The most telling figures from the end-of-cycle Ucas data demonstrate that interest and commitment to university education is still growing, and is stronger than ever in some ways. Indeed, 18-year-olds are more likely to apply to higher education than ever before.
Despite the daily news of wrangling, applications from the European Union are up by 3.4 per cent; and the number of international applicants was also the highest ever.
The appeal of higher education continues to reach new groups – with record levels of students from disadvantaged backgrounds (22.6 per cent) applying. This is in the context of the prospect of another baby boom heading our way. Numbers of 18-year-olds will be up by 10 per cent by 2025, and by 20 per cent in 2030, with the effects beginning to be felt after just one more academic cycle.
Still, there is the feeling of instability. Throughout this period, higher education needs to be able to keep its mid-career staff engaged; these people, the kind who will become future leaders, must be thinking and talking in terms of what lies ahead.
That means continuing to plan for growth, attracting new academic staff in general and looking to develop facilities and capability. Slimming down and limiting ambitions at this stage could have all kinds of unintended consequences.
Having to scrabble to meet a period of sudden growth could cause serious damage to the quality of the services provided and could harm the reputation of the sector as a whole. In other words, it might be possible to talk ourselves into an actual collapse in numbers.
There needs to be a focus on resilience and rigour in the management of operations. Evaluation of any spending has tended to take place solely among council members (via the finance committee), but there should be more senior managers involved, those equipped to write and evaluate business cases informed by future scenarios – seeing the need for even modest investments to require a business case.
As a sector, we should be coming together to question some of the assumptions that have such an effect on funding, widening participation and a balanced student age profile.
So given the implications of an ageing population, what age should constitute a “mature student”? This needs to be reviewed in terms of the impact on access to student loans and apprenticeships, and the potential to encourage new groups of people to access higher education and ensure equality of opportunity. This will help to ensure that there is as much peer-to-peer learning as possible from all sectors of the community.
The positive planning should include the offering provided for the new surge in 18-year-olds. For example, we need to be developing new generations of interdisciplinary programmes now so that come 2025 they are fully mature, have a track record, the right teaching expertise and a backbone of research already in place.

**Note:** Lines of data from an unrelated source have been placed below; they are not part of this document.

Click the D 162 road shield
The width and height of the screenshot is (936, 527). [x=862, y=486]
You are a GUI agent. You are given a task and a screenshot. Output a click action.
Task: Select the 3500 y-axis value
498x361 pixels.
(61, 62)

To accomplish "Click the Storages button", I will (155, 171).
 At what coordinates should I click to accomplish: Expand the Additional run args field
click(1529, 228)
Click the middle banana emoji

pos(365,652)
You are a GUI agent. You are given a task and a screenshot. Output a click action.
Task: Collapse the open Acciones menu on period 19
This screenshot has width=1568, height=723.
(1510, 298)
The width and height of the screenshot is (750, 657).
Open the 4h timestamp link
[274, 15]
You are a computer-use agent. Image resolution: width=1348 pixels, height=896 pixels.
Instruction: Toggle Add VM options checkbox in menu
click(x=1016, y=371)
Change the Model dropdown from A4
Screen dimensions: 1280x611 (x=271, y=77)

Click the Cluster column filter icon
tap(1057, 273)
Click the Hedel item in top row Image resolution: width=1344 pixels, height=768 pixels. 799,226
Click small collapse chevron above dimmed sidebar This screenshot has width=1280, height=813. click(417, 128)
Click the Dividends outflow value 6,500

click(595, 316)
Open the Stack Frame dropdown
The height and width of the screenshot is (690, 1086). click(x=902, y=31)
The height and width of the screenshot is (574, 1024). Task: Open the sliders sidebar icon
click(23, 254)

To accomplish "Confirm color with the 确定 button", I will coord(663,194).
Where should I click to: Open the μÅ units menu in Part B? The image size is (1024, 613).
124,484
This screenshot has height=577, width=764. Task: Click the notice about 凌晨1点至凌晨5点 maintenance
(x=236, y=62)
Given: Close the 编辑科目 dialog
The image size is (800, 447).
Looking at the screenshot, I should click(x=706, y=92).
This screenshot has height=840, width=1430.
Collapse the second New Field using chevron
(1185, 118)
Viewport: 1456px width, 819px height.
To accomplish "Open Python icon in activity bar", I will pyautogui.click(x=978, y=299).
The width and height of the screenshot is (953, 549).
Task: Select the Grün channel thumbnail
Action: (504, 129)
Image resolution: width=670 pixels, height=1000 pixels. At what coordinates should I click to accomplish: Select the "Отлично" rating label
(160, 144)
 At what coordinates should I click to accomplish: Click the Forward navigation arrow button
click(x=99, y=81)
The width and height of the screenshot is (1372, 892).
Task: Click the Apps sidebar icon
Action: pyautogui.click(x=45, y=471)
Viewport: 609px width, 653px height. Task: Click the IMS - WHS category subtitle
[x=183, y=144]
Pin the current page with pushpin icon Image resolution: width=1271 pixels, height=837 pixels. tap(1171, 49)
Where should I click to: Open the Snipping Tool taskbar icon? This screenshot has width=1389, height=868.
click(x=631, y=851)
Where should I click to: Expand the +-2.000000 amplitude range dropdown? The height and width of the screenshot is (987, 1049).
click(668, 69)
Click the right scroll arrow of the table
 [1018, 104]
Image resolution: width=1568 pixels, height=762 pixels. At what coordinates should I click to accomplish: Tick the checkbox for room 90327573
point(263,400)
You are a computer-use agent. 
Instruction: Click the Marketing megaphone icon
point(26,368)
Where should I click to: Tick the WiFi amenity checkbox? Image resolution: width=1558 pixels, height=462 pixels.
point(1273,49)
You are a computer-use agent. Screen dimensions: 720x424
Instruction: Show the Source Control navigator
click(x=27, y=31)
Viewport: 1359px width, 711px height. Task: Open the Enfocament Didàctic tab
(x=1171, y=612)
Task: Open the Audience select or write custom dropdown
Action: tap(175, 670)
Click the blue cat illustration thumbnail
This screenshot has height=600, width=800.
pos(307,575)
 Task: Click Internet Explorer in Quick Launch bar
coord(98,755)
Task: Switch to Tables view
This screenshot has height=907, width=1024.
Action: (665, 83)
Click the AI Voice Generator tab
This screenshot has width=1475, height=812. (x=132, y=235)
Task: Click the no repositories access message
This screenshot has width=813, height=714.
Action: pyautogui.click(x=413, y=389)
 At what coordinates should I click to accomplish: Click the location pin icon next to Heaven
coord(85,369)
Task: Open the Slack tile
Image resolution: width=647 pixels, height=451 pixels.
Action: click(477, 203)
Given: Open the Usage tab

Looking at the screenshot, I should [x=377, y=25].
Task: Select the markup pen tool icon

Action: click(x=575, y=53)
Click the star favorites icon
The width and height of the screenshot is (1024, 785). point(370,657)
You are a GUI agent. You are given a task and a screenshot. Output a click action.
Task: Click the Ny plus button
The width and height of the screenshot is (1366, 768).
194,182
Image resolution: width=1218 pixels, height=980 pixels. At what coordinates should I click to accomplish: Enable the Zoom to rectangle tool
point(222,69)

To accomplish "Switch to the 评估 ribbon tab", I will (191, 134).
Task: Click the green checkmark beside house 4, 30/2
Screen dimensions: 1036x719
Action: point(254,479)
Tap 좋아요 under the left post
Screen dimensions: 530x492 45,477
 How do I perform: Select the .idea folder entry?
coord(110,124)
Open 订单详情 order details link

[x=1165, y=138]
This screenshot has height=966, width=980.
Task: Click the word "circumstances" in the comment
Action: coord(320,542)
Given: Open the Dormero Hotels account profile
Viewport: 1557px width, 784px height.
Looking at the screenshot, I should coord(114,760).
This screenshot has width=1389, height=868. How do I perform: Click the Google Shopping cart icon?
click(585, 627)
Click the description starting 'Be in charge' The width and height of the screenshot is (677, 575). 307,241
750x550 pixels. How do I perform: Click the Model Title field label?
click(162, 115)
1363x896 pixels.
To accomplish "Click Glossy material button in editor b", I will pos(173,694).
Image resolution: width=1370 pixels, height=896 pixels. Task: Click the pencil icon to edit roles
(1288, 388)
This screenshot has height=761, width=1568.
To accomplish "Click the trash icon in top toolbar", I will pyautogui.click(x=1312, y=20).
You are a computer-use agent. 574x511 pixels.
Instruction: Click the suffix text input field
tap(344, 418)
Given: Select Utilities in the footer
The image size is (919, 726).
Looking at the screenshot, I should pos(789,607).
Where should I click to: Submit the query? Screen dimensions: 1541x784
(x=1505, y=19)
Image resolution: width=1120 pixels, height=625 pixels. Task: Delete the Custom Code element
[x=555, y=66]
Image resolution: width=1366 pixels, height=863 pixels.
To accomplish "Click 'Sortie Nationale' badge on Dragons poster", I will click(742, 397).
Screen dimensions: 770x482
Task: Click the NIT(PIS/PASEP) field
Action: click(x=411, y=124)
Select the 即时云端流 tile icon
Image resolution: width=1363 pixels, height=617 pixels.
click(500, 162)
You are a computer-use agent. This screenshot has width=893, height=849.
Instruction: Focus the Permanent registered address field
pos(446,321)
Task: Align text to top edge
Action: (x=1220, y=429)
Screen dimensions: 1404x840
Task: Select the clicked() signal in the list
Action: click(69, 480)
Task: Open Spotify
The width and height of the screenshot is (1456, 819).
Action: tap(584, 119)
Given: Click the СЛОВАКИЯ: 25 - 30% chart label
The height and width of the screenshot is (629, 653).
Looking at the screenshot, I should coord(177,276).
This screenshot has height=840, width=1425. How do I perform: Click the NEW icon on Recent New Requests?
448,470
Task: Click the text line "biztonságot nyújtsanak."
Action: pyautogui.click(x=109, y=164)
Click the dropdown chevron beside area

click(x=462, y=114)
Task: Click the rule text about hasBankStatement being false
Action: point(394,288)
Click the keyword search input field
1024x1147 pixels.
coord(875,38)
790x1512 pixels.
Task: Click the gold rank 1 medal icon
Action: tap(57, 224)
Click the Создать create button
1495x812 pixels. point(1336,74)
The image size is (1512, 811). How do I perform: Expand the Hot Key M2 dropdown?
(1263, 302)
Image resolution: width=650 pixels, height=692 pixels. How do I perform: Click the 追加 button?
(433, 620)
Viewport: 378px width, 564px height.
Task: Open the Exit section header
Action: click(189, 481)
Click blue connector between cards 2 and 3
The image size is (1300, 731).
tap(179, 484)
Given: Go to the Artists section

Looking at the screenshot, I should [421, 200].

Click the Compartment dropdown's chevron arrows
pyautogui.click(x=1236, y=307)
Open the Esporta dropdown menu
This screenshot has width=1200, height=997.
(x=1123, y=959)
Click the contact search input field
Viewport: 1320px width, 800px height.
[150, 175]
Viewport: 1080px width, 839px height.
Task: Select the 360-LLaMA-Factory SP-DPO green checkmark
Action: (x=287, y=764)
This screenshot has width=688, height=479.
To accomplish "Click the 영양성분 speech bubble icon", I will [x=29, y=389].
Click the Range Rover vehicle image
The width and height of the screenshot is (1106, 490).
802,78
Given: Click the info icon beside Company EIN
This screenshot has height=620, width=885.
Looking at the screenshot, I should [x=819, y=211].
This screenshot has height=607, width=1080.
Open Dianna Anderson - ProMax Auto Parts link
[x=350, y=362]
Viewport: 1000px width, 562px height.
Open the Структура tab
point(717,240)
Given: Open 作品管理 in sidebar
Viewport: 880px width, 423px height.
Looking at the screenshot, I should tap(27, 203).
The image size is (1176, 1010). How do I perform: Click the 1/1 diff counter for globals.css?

The Ucas figures highlight the variations in universities’ fortunes, the winners being mostly among the Russell Group and more challenges for the Million+ institutions and specialists in the arts. The east and the north of England appear to be most affected by a decline in student applications. But the changes in demographics in coming years present an opportunity for all institutions, making it more vital than ever to be thinking in terms of tailoring offerings to the needs of post-Generation Z students and investing in innovation. Every university needs to find its points of differentiation.
We need to play the long game, not lose our cool, and that means shouting about how well the sector is standing up to challenges (now and in the future), many of which are beyond its control.
Good times are coming, and we need to be ready to make the most of them when they arrive.
Zahir Irani is dean of the Faculty of Management and Law at the University of Bradford School of Management.